Required work: Report only the number of lines in this material that include "agent".

Material for this exercise:
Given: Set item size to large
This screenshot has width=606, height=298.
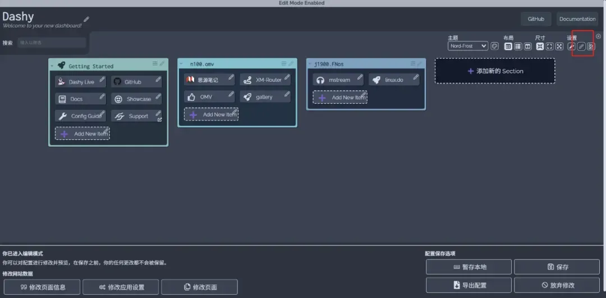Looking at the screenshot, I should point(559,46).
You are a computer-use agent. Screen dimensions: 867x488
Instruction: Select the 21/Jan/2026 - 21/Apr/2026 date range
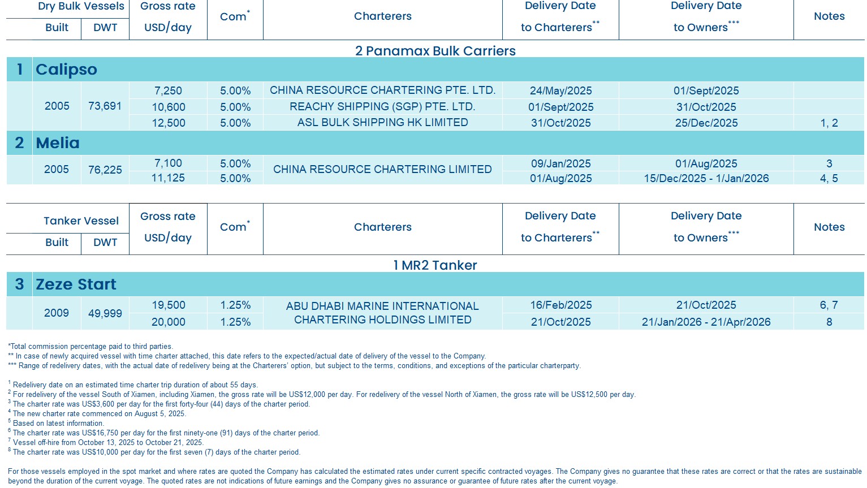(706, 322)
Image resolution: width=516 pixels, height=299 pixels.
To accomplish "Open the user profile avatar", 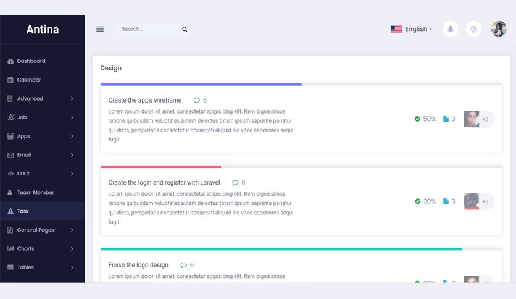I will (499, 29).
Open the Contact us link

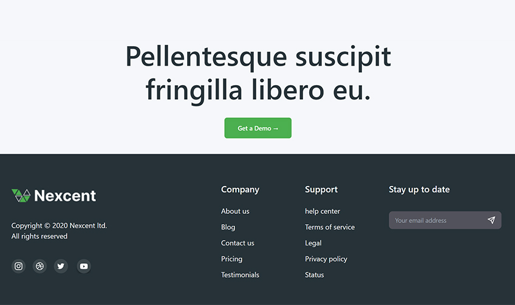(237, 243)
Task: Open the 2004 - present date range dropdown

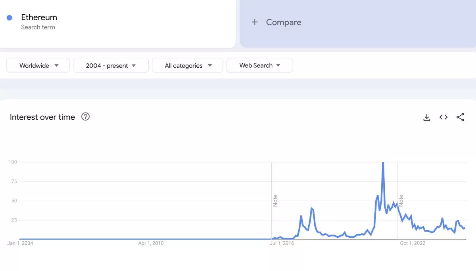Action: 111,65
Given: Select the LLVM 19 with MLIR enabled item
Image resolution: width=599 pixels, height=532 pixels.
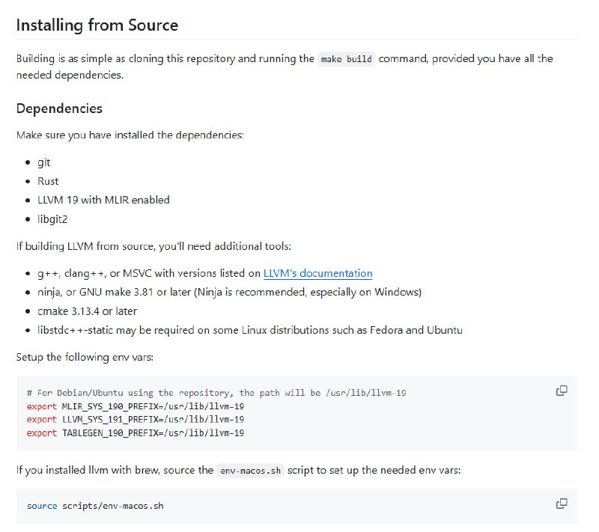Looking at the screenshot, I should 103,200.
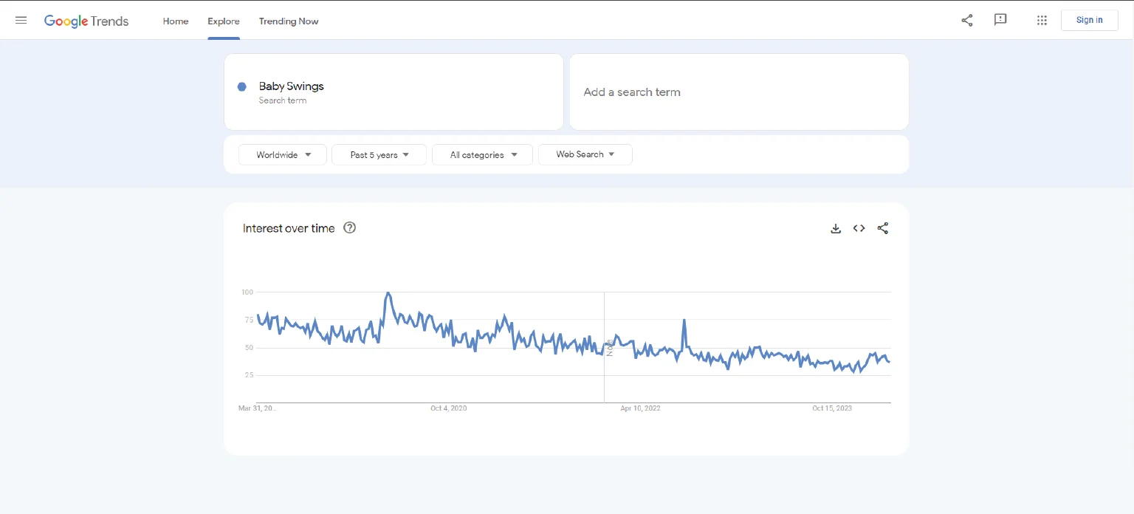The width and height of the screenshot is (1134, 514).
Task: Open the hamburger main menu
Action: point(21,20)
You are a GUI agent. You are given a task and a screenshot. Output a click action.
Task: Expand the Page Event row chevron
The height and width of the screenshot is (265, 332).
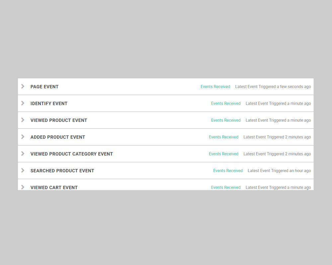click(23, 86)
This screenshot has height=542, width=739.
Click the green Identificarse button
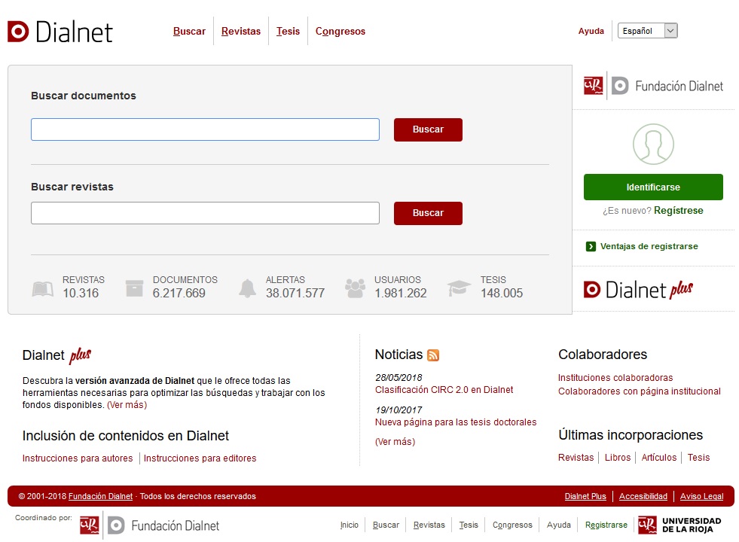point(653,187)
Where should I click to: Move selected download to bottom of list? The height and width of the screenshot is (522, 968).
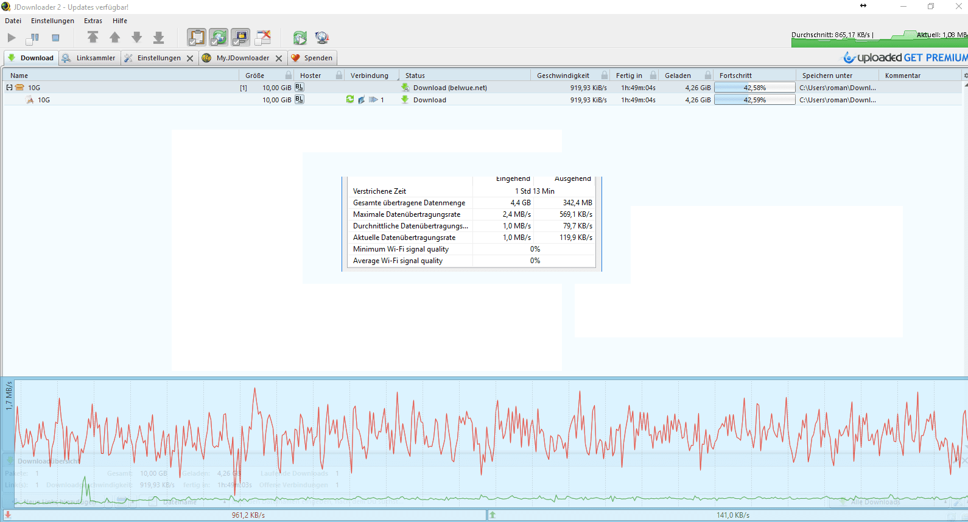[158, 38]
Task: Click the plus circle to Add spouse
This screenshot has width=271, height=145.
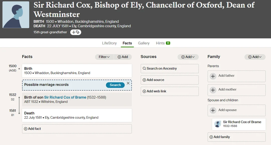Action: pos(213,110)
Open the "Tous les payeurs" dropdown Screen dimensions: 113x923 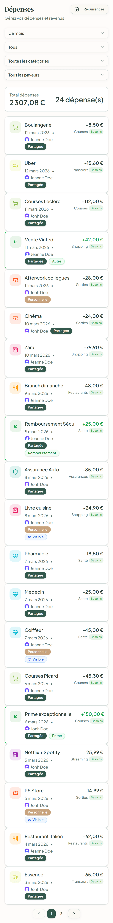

Solution for this exercise: 2